Transcribe the records verbatim, from the line containing "Image resolution: width=809" through the line containing "pos(421,299)", with both of those lines included.

*** Material supplied ***

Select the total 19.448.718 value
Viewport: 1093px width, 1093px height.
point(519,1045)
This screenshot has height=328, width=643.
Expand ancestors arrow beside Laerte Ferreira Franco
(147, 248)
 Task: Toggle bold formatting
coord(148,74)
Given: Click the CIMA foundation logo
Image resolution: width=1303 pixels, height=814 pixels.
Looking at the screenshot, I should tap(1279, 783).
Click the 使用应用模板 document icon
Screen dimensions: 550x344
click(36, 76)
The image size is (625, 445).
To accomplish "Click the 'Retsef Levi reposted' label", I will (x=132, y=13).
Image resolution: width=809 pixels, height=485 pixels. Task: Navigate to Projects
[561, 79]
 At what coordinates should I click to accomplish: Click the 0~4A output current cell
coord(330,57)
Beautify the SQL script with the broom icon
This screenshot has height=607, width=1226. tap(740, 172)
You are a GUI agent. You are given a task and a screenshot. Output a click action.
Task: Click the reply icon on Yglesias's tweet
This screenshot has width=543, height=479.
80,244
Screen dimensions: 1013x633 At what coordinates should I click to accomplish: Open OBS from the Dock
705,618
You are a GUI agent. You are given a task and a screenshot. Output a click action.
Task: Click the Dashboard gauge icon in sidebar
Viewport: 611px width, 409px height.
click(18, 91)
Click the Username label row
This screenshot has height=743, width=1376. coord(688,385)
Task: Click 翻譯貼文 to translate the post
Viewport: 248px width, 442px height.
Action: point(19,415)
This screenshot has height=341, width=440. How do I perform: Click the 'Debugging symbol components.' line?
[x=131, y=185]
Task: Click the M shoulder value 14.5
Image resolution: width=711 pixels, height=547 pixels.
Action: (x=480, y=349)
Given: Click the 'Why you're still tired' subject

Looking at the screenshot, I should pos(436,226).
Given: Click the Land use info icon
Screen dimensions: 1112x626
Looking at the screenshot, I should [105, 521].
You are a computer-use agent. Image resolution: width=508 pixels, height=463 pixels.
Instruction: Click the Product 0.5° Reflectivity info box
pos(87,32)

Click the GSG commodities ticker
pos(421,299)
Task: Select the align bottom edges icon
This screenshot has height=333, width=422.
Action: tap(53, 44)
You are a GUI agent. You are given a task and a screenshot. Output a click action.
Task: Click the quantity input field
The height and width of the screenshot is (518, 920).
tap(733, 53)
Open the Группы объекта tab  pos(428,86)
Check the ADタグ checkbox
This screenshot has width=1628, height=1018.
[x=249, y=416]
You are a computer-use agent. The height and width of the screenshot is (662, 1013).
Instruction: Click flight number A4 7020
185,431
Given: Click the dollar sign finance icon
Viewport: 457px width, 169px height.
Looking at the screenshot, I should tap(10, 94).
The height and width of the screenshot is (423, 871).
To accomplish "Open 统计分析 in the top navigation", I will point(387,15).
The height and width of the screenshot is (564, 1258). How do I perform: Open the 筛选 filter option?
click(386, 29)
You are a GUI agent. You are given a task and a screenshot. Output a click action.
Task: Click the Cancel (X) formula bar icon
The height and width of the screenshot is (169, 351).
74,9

***

**Answer below**
Image resolution: width=809 pixels, height=485 pixels. Task: Navigate to Projects
[561, 79]
 At what coordinates should I click to accomplish: Click the 0~4A output current cell
coord(330,57)
Beautify the SQL script with the broom icon
This screenshot has height=607, width=1226. tap(740, 172)
You are a GUI agent. You are given a task and a screenshot. Output a click action.
Task: Click the reply icon on Yglesias's tweet
This screenshot has width=543, height=479.
80,244
Screen dimensions: 1013x633 At what coordinates should I click to accomplish: Open OBS from the Dock
705,618
You are a GUI agent. You are given a task and a screenshot. Output a click action.
Task: Click the Dashboard gauge icon in sidebar
Viewport: 611px width, 409px height.
click(18, 91)
Click the Username label row
This screenshot has height=743, width=1376. coord(688,385)
Task: Click 翻譯貼文 to translate the post
Viewport: 248px width, 442px height.
Action: point(19,415)
This screenshot has height=341, width=440. How do I perform: Click the 'Debugging symbol components.' line?
[x=131, y=185]
Task: Click the M shoulder value 14.5
Image resolution: width=711 pixels, height=547 pixels.
Action: (x=480, y=349)
Given: Click the 'Why you're still tired' subject

Looking at the screenshot, I should pos(436,226).
Given: Click the Land use info icon
Screen dimensions: 1112x626
Looking at the screenshot, I should [105, 521].
You are a computer-use agent. Image resolution: width=508 pixels, height=463 pixels.
Instruction: Click the Product 0.5° Reflectivity info box
pos(87,32)

Click the GSG commodities ticker
pos(421,299)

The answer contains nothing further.